BEGIN

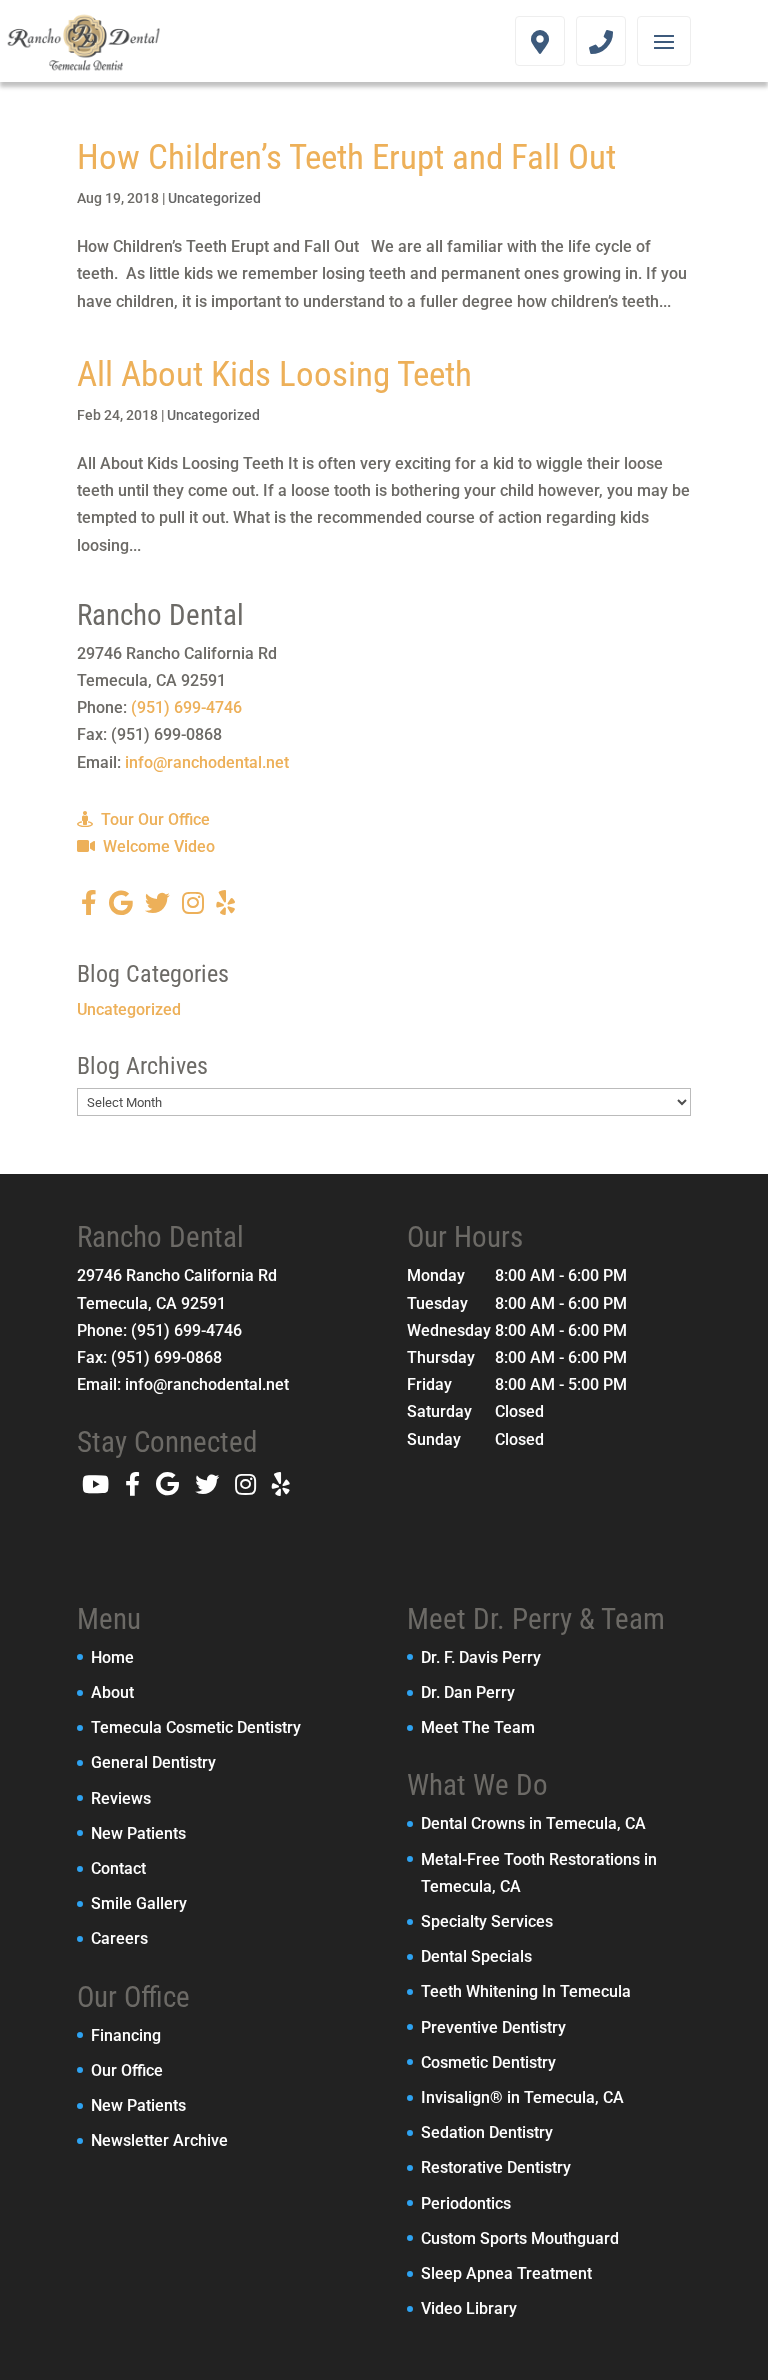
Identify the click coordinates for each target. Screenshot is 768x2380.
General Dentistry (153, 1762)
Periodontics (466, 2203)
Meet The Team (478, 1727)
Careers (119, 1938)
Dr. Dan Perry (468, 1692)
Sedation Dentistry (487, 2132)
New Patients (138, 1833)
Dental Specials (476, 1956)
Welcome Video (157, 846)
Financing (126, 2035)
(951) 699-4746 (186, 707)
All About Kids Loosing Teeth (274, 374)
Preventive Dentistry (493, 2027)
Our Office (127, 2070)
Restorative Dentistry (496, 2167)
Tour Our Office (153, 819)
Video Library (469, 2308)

END
BEGIN

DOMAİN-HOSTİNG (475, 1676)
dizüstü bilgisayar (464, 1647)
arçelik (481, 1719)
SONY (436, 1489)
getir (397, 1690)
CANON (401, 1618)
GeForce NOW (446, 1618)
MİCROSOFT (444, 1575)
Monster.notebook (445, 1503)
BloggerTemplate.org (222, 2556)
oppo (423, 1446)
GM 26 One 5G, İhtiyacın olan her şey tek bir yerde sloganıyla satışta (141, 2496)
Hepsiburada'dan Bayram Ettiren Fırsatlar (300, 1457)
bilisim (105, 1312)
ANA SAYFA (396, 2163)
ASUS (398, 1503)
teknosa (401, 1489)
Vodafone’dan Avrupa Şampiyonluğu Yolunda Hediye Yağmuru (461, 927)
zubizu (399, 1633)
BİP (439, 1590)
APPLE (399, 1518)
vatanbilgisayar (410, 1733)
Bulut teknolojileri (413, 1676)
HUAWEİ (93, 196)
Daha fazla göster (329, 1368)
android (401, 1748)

END

Using the entries above, work out the number of lines that hold the word "Dentistry" and write it with no other words.

» OUTPUT FOR THIS TASK: 4